Алексей БЕЛЯКОВ
Да, я о новом памятнике. Фотку постить не буду, они и так всюду. Наверно, я тут чуть ли не единственный, кому памятник нравится. В натуре пока не видел, но приду обязательно, гляну. Мне вообще нравится пластика такого рода, живая, сиюминутная, горячая, когда на металле словно еще остаются пальцы скульптора. Имя автора, Потоцкого, слышу впервые, так что «ничего личного».
Отличная динамика у монумента, Есенин падает, ноги оторваны от земли, лицо к небу. Может, это лучший памятник, что у нас возник в последние годы, среди этих жутких калашниковых и князей, блин, владимиров.
У меня лишь одна претензия — крылья. Дело в том, что я очень тщательно изучал жизнь Есенина, какие там нахрен крылья? Да и не надо особо ничего изучать, чтобы понимать — жлоб был первостатейный. Дико талантливый, да. Но человек поганенький. Го.но полное. У меня есть любимая история о Есенине. Он же любил, выпив, позвать кого-то к себе в Константиново, к матери-старушке в ветхом шушуне. И некоторые велись, ехали. Один из таких приятелей описал поездку. Самое веселое — там выяснилось, что Есенин вообще не умеет ездить на лошади. И вот это его «полечу я быстрой птицей на саврасом скакуне» — просто лирическое вранье. Безобидное, впрочем.

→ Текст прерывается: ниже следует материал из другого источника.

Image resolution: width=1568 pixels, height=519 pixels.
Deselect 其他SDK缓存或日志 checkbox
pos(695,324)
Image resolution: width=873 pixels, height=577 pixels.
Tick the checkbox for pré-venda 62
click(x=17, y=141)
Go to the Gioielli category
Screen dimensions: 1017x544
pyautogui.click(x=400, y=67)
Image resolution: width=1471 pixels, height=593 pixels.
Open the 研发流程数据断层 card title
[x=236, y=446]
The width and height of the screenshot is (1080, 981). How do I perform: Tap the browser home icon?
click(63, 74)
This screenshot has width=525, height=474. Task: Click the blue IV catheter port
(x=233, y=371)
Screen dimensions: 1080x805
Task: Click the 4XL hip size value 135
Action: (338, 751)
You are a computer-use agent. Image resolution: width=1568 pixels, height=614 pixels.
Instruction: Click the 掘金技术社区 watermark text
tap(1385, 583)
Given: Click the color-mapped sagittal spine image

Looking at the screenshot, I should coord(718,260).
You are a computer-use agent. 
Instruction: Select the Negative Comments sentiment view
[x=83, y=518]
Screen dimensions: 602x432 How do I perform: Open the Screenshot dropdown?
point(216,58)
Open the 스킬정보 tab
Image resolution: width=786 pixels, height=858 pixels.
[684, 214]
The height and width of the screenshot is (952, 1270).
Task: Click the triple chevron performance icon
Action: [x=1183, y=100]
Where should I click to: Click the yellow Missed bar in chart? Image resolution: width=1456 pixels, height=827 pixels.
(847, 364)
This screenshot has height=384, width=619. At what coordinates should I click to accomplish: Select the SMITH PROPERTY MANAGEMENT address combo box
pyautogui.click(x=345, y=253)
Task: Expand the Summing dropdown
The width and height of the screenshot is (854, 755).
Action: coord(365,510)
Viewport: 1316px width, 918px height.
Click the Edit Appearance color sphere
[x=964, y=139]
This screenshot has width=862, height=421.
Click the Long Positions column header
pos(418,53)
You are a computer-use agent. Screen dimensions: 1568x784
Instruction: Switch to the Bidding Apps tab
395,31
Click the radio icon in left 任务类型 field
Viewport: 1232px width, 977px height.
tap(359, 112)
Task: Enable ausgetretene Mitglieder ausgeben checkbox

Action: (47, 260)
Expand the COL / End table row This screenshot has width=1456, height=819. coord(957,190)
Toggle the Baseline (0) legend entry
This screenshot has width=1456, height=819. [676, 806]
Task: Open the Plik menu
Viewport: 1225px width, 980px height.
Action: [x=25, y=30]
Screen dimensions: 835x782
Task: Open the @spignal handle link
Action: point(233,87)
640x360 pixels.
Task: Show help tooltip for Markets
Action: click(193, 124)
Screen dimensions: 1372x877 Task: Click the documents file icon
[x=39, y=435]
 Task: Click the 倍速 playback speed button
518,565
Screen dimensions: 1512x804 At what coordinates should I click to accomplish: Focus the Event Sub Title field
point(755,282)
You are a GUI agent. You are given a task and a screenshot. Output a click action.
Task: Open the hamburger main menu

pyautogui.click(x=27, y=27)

С другой стороны — возражаю я себе — русский народ Есенина давно уже «ангелизировал». Он у нас в ранге полусвятого.
И тут я вспоминаю другой случай, из моей юности.
Как-то я работал ночным сторожем. В самом центре, возле Площади Восстания, охранял некий стройтрест. Смена была с 8 вечера до 8 утра.
Сижу я в каморке июльским вечером, смотрю в окно. Глядь — трое мужиков, с бутылкой. Работяги. Уселись на лавочке напротив, из горла собираются. А у меня в каморке были стаканы.
Беру их, выхожу:
«Ребят, вот стаканы, не мучайтесь».
Они меня отблагодарили, тоже налили. Бутылка оказалась не единственной. Хорошо нам стало на лавочке. И вдруг один из них толкает приятеля: «Коль! Давай стихи теперь, а?». Коля стал было отнекиваться, но двое остальных требовали жестко: «Коля! Есенина!». Видимо, у них это был обязательный ритуал.
И Коля начал: «Ты жива еще моя старушка…». Кажется, один из работяг прослезился.
Ну и разве не ангел Есенин после такого?